I'm so thankful for the success of my etsy shop these past 6 weeks -- the income has been a blessing. And I LOVE making all these personalized, special Christmas gifts for others - it makes me smile thinking of them giving them to loved ones on Christmas morning. But honestly, I'm no longer having fun. This hobby has become a full time job and it's taking away from my family, especially when I'm also still subbing so much. I mean just yesterday I received orders for 24 more items I need to make!
But last night, this snow caused me to pause. It gave me an excuse for some family time. I mean with school already cancelled last night for today, and with the special Live Sound of Music on TV, and a giant Christmas present from aunt and uncle sitting there ready to open -- well, how could I not?! The present was a new popcorn machine for the snack bar -- the girls were/are so excited! There is much talk of devouring several more batches of popcorn today! After sledding of course!
The truth is, my house is not yet decorated for Christmas. I put the tree up this week, while my fall decorations were still filling our home. Nothing else is up. I still don't have the girl's annual stockings hung up yet. They have been asking. It is a priority for today. I love filling them with family activities and volunteer activities each day -- a reminder to pause during this busy season and focus on what it's all really about.
My heart has wanted to blog about so much -- about not getting the job I REALLY wanted and how I'm okay with that, of the joy in travelling this Thanksgiving and watching my nephew play at the state championship football game at Ford Field, of meeting up with family in Chicago, about Mel nominating me for leibster award, and so much more. But blogging (and writing for GSG), have not been happening lately with all these orders!
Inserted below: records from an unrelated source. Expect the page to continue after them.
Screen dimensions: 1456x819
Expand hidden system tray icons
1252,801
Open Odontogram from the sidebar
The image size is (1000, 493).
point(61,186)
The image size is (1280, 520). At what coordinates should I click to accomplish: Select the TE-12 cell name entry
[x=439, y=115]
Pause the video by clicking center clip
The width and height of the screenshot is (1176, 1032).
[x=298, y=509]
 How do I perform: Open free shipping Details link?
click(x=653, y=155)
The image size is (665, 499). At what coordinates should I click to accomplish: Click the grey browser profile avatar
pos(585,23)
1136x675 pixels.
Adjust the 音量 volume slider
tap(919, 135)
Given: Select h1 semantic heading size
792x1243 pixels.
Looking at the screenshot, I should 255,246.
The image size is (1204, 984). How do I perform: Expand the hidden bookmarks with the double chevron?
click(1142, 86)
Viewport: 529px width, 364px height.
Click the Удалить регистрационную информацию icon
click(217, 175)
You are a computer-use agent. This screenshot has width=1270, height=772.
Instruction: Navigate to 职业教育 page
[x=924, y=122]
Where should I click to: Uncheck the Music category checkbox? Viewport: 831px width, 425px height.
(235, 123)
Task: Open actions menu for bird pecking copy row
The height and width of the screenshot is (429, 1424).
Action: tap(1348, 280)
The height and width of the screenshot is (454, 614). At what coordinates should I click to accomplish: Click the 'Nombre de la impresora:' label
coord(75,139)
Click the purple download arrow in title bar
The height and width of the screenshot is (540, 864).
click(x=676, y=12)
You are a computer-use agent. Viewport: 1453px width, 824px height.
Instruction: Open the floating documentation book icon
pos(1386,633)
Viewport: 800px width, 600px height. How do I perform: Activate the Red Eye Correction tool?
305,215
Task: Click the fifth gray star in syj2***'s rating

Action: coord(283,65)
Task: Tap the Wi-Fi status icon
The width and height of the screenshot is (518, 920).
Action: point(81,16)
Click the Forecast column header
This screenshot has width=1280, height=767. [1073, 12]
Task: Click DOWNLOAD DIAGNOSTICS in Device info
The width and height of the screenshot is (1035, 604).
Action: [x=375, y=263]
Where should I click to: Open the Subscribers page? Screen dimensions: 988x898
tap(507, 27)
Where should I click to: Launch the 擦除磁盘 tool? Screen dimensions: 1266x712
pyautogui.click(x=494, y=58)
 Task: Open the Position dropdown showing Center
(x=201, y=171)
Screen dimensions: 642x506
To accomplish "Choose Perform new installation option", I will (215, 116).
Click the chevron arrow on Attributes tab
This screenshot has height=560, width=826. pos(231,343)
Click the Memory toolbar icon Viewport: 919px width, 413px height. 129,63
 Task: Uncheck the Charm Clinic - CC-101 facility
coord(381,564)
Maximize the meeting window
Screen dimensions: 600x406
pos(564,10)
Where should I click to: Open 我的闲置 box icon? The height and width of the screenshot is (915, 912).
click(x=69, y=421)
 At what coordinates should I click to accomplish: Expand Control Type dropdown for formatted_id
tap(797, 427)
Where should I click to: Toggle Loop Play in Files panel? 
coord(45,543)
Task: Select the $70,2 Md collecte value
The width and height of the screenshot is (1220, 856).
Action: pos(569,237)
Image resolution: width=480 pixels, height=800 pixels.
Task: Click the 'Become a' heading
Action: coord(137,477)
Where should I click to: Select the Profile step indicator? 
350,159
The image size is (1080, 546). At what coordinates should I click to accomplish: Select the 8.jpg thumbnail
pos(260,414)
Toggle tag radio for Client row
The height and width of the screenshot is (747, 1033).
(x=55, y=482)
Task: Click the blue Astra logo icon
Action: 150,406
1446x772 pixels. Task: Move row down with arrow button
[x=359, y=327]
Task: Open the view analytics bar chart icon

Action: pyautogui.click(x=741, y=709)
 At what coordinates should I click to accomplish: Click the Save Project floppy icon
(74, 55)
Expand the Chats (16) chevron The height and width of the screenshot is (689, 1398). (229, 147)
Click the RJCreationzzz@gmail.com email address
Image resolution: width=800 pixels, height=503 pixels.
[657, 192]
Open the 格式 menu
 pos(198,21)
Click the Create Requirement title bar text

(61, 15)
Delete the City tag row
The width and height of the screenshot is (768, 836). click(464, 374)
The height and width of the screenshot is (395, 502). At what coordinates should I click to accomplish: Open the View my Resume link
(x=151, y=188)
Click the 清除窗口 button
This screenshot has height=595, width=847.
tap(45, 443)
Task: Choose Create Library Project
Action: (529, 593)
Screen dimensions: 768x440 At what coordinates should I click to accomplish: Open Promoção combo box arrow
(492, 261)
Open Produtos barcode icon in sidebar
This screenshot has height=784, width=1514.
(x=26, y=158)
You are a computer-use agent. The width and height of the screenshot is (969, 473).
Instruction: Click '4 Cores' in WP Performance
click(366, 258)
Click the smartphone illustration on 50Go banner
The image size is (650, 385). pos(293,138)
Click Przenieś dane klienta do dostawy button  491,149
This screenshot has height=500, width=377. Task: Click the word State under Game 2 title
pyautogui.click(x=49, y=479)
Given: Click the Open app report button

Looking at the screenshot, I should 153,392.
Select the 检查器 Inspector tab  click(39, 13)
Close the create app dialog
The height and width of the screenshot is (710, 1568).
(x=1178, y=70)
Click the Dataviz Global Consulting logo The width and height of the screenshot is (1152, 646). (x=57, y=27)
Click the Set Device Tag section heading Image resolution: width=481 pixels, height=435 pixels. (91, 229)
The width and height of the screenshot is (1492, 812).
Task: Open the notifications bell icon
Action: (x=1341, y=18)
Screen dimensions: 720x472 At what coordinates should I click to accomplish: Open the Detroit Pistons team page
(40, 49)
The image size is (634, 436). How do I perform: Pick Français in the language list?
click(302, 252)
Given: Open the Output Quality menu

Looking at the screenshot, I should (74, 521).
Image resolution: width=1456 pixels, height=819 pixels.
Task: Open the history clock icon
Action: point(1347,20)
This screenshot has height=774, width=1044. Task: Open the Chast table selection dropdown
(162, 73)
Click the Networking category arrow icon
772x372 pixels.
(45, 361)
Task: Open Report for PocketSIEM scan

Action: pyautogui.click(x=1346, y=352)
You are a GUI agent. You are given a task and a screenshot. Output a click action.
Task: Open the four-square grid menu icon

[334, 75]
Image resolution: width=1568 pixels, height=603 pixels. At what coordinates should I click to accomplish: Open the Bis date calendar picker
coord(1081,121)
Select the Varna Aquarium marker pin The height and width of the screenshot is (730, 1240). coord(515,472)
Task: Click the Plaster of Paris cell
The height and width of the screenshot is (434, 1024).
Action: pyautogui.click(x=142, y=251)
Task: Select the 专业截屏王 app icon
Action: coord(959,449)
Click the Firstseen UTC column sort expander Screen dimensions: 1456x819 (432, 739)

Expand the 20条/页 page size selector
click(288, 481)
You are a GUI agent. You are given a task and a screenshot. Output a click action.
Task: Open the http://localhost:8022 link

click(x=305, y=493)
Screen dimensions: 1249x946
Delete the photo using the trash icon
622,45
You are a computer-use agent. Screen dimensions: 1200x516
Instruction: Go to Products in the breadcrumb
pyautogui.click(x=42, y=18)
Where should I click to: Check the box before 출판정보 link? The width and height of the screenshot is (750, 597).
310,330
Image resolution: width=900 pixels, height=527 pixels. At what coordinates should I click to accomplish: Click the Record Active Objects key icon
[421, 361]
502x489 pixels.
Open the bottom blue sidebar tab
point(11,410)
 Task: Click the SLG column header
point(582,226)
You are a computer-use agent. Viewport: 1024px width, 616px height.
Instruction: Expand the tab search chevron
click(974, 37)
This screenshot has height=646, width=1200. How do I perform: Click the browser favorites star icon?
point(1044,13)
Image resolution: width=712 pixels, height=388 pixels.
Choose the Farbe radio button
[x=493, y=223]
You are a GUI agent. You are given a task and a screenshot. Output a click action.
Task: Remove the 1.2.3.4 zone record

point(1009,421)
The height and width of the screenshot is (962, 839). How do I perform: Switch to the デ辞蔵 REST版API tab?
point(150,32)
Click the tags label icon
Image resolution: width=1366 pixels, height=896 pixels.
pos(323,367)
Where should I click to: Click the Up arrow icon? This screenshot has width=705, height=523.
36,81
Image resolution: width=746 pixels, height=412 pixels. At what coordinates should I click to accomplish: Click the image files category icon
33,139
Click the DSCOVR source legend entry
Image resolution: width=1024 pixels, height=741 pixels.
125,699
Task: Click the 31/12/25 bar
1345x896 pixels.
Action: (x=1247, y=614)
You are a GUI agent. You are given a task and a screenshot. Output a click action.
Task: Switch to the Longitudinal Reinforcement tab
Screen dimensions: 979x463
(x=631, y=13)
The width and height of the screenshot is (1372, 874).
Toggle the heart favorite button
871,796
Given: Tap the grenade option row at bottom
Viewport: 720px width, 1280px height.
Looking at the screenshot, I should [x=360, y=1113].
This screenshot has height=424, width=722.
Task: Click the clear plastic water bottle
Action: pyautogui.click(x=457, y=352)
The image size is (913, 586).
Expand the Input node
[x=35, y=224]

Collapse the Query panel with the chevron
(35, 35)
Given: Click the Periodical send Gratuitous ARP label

And what I grieve the most - is this, my heart has not yet quieted enough to remember that He is the reason for the season. But the snow this morning, has begun a shift in my focus. And for this alone, I'm thankful.
I may or may not get out Christmas cards this year, and I probably won't get up all my decorations this year, but I will celebrate the One who came to earth so long ago and continues to give us the gift of his unconditional love year after year. Jesus. I'm thankful He sent a snowfall my way this morning to remind me of His love for me.